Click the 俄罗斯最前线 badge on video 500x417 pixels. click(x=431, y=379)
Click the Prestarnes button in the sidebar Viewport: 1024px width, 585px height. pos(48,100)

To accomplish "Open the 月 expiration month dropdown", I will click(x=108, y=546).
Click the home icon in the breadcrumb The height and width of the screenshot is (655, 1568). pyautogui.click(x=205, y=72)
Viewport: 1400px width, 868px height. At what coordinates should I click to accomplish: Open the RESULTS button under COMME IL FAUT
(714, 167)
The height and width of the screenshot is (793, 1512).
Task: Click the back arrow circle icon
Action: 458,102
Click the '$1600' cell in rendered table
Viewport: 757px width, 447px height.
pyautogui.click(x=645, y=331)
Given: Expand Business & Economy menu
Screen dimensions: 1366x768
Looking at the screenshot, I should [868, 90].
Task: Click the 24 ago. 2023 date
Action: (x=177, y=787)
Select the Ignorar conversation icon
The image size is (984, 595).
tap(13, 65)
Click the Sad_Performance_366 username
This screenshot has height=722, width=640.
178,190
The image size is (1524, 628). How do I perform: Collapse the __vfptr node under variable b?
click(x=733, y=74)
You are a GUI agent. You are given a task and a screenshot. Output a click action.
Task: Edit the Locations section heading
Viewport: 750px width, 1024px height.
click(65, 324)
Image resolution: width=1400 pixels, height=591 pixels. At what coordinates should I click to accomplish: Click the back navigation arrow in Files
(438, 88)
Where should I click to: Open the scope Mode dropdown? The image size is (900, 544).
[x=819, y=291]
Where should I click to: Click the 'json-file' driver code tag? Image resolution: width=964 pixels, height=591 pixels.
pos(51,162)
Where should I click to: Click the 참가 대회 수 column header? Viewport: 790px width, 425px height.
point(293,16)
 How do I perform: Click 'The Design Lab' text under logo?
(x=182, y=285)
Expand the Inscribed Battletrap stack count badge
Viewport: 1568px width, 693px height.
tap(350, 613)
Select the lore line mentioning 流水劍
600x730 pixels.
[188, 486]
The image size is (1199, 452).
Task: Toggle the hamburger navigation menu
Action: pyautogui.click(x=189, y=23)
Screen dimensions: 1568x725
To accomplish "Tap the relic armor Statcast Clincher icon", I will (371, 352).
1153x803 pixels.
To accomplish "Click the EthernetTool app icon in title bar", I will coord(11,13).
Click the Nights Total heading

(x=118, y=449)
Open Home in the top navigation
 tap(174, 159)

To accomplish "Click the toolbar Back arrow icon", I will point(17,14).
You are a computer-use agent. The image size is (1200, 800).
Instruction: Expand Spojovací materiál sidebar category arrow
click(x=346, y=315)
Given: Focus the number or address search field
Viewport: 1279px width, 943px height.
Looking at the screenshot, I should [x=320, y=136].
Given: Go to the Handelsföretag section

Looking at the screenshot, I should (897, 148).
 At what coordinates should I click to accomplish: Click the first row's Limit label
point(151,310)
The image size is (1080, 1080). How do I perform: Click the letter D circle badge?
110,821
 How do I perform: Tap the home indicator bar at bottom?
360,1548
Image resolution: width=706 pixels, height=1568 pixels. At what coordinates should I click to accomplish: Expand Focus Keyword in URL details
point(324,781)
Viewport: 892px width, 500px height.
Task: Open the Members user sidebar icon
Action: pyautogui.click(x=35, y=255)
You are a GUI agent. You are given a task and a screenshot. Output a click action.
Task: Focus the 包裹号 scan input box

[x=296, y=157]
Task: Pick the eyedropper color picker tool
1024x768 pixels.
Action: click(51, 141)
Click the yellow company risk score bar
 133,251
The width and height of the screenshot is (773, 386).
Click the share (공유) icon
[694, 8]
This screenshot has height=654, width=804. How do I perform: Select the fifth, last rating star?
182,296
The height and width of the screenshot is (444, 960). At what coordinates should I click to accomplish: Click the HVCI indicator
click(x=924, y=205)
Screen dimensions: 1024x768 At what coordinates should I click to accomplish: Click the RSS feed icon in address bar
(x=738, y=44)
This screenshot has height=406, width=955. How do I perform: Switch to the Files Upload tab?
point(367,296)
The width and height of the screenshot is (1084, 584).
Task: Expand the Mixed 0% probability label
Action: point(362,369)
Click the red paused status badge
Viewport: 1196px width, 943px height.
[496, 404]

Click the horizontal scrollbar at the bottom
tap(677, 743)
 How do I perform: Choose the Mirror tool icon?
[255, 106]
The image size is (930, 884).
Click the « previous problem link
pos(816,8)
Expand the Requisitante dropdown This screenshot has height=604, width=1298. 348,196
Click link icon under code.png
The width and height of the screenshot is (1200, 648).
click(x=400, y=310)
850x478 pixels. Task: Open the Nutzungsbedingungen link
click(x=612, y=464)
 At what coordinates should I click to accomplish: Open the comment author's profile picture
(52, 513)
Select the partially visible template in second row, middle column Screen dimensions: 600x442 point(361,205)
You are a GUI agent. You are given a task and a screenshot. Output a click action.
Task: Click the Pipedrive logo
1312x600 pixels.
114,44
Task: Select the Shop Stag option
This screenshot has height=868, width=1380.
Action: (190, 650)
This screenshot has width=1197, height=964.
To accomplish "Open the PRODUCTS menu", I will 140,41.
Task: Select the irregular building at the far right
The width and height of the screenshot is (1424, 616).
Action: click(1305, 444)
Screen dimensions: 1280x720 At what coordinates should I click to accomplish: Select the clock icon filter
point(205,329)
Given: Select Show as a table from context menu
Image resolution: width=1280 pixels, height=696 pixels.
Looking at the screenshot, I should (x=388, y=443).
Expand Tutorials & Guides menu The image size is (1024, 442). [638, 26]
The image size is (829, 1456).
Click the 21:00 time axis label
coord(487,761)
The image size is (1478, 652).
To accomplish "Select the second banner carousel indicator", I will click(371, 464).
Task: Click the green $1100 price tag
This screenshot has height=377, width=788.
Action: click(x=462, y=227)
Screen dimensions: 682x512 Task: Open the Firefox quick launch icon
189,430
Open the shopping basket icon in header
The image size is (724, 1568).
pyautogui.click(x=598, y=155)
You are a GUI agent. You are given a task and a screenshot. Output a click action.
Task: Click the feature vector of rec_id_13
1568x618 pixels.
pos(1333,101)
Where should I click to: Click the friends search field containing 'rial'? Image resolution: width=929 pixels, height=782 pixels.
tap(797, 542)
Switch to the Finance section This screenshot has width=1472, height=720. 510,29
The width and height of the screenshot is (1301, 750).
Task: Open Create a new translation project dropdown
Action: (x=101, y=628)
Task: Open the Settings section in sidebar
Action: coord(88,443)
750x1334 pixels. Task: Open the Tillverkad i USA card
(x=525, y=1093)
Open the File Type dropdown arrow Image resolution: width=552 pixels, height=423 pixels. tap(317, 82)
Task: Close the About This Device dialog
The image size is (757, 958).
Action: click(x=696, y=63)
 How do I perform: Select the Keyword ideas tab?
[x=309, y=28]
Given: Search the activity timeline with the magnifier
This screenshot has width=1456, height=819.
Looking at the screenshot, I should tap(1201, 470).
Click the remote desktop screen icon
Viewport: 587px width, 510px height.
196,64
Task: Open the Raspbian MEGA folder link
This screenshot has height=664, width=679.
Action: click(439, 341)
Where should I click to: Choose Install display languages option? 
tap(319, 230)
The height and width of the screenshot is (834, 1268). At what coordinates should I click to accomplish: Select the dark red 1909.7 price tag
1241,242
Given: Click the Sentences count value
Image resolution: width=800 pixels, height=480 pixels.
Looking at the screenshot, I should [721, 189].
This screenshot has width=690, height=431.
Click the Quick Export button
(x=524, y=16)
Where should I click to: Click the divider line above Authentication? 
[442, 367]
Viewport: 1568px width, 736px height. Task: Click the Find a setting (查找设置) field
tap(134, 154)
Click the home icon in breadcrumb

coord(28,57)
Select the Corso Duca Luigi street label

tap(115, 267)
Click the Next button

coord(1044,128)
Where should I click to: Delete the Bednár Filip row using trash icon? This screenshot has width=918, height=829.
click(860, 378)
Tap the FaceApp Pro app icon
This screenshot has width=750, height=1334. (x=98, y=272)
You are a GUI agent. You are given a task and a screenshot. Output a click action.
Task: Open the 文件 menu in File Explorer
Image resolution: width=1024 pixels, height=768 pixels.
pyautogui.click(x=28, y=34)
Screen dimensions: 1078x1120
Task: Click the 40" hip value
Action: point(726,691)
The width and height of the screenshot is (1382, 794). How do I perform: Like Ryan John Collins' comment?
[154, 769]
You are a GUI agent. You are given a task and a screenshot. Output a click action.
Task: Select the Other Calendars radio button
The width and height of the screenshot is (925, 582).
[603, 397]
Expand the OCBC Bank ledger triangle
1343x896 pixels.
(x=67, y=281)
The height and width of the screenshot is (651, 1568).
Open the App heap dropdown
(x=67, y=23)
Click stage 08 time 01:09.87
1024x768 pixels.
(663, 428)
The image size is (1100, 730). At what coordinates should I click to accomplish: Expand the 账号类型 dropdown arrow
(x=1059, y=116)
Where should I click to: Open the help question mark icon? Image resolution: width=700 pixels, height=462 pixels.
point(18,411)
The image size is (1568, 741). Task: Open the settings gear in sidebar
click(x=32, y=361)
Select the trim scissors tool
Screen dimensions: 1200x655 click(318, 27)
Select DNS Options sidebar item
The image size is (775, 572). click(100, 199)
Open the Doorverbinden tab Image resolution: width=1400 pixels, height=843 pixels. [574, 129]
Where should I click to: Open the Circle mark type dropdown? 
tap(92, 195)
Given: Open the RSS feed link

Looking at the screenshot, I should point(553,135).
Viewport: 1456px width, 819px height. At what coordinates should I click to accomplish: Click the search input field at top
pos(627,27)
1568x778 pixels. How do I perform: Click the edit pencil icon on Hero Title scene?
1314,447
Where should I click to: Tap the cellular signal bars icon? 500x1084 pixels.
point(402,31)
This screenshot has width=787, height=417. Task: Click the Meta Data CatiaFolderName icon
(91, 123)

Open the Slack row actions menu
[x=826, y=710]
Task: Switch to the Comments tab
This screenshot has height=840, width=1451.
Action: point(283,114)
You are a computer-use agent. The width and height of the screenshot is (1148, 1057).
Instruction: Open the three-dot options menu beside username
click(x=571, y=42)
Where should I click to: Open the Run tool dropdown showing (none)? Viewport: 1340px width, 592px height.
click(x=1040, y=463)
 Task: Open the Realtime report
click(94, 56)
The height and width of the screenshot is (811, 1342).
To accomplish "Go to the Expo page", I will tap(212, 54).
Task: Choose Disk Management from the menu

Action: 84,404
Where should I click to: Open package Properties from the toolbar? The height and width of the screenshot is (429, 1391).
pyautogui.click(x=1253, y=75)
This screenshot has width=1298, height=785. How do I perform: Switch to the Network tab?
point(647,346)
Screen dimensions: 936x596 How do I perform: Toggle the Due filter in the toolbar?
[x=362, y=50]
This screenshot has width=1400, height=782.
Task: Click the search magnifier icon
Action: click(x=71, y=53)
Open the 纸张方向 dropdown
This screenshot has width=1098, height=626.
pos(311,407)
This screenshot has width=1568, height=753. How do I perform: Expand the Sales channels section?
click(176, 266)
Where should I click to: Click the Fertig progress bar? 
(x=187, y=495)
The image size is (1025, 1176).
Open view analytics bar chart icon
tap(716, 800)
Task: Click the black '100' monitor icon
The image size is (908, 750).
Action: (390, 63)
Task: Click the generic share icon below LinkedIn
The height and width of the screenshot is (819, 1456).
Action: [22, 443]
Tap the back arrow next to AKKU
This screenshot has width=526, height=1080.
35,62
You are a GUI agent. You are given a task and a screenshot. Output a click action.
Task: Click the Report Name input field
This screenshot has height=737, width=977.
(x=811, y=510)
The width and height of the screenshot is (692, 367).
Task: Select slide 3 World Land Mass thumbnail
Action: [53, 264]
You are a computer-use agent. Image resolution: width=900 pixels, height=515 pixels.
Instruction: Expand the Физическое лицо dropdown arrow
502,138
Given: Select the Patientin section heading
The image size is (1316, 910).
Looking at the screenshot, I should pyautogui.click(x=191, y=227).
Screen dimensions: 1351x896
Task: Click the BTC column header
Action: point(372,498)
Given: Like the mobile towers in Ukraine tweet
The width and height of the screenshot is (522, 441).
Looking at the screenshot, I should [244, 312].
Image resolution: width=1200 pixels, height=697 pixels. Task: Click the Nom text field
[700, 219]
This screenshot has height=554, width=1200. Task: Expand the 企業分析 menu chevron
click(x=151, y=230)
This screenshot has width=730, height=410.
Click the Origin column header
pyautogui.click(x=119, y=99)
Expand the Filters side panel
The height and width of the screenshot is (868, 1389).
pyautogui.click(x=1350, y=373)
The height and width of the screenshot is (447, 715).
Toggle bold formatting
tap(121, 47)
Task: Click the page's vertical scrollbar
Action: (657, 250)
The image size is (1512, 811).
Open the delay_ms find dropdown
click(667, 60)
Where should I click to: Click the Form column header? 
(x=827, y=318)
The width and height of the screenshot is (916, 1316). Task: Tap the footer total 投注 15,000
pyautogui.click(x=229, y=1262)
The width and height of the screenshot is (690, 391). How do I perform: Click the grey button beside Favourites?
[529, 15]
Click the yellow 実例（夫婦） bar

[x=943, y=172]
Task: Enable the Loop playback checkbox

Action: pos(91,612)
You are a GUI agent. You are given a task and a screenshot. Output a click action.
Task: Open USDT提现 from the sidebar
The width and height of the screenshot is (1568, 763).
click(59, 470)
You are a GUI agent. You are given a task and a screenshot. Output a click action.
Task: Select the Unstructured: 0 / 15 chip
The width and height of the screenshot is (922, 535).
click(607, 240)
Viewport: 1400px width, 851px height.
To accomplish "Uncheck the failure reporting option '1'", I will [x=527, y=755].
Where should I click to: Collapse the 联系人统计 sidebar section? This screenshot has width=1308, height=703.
--------------------------------------------------
> **EXERCISE GOAL**:
Which lines above run from the one containing "Click the 21:00 time axis label" to the one containing "This screenshot has width=690, height=431."? Give them again exactly, both ends included.

> **RESPONSE TO THE EXERCISE**:
Click the 21:00 time axis label
coord(487,761)
The image size is (1478, 652).
To accomplish "Select the second banner carousel indicator", I will click(371, 464).
Task: Click the green $1100 price tag
This screenshot has height=377, width=788.
Action: click(x=462, y=227)
Screen dimensions: 682x512 Task: Open the Firefox quick launch icon
189,430
Open the shopping basket icon in header
The image size is (724, 1568).
pyautogui.click(x=598, y=155)
You are a GUI agent. You are given a task and a screenshot. Output a click action.
Task: Click the feature vector of rec_id_13
1568x618 pixels.
pos(1333,101)
Where should I click to: Click the friends search field containing 'rial'? Image resolution: width=929 pixels, height=782 pixels.
tap(797, 542)
Switch to the Finance section This screenshot has width=1472, height=720. 510,29
The width and height of the screenshot is (1301, 750).
Task: Open Create a new translation project dropdown
Action: (x=101, y=628)
Task: Open the Settings section in sidebar
Action: coord(88,443)
750x1334 pixels. Task: Open the Tillverkad i USA card
(x=525, y=1093)
Open the File Type dropdown arrow Image resolution: width=552 pixels, height=423 pixels. tap(317, 82)
Task: Close the About This Device dialog
The image size is (757, 958).
Action: click(x=696, y=63)
 How do I perform: Select the Keyword ideas tab?
[x=309, y=28]
Given: Search the activity timeline with the magnifier
This screenshot has width=1456, height=819.
Looking at the screenshot, I should tap(1201, 470).
Click the remote desktop screen icon
Viewport: 587px width, 510px height.
196,64
Task: Open the Raspbian MEGA folder link
This screenshot has height=664, width=679.
Action: click(439, 341)
Where should I click to: Choose Install display languages option? 
tap(319, 230)
The height and width of the screenshot is (834, 1268). At what coordinates should I click to accomplish: Select the dark red 1909.7 price tag
1241,242
Given: Click the Sentences count value
Image resolution: width=800 pixels, height=480 pixels.
Looking at the screenshot, I should [721, 189].
This screenshot has width=690, height=431.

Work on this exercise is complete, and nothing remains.